Comparing to kubebuilder
Kubebuilder leverages controller-runtime, but it is not a library per se like client-go or controller-runtime. It is more like a framework that will generate an entire project for you. The project comes with generated files (including deepcopy functions) and you only need to fill in your type definitions and reconciler logic. It has its own tags // +kubebuilder...
, which you can leverage to e.g. configure RBAC permissions or webhooks. These tags will make kubebuilder generate the necessary (kustomize
-able) yaml
files for your deployment, and depending on which features you configured, you only need to make minor edits to them. Last but not least, kubebuilder also includes a Makefile that automates project deployment. Thus, the list of steps you need to carry out yourself is even further reduced to
- define CRD types in golang
- write reconciler logic
- create and run your controller
Summary
After exploring the three options, I personally would choose kubebuilder for any smaller, self-contained, green-field operator development.
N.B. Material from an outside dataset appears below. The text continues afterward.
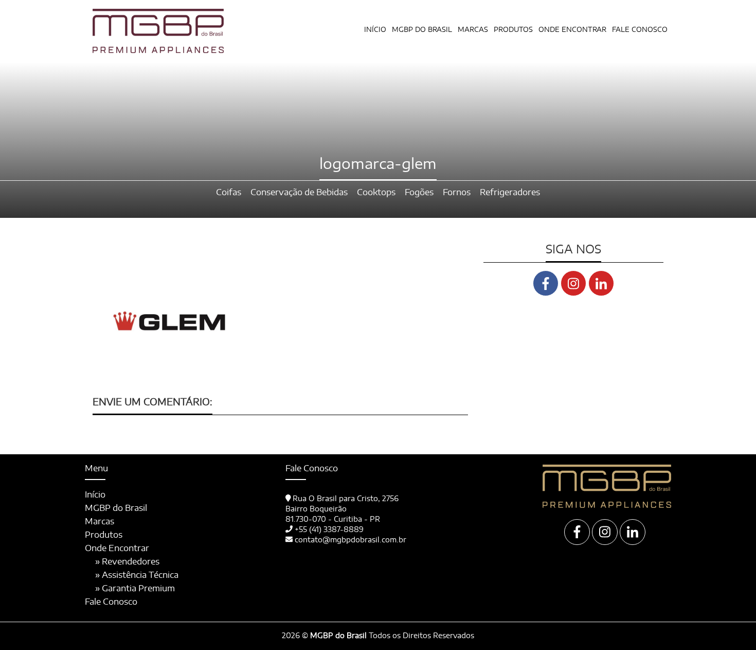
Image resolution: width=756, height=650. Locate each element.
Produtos (103, 535)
It speeds up development, but the automatic code generation can be a bit daunting, especially if you are trying to troubleshoot why something does not work as expected. The more is automated, the less you are aware of what is automated for you.
If I had to add a controller to an existing codebase (think of a giant server running multiple controllers), kubebuilder might not be my first choice. In that case, I would use controller-runtime and make my code integrate with the existing project. I also think that controller-runtime is a good mixture of both worlds: 1) it saves development time and 2) it helps you learn about the underlying concepts which will come in handy when you troubleshoot.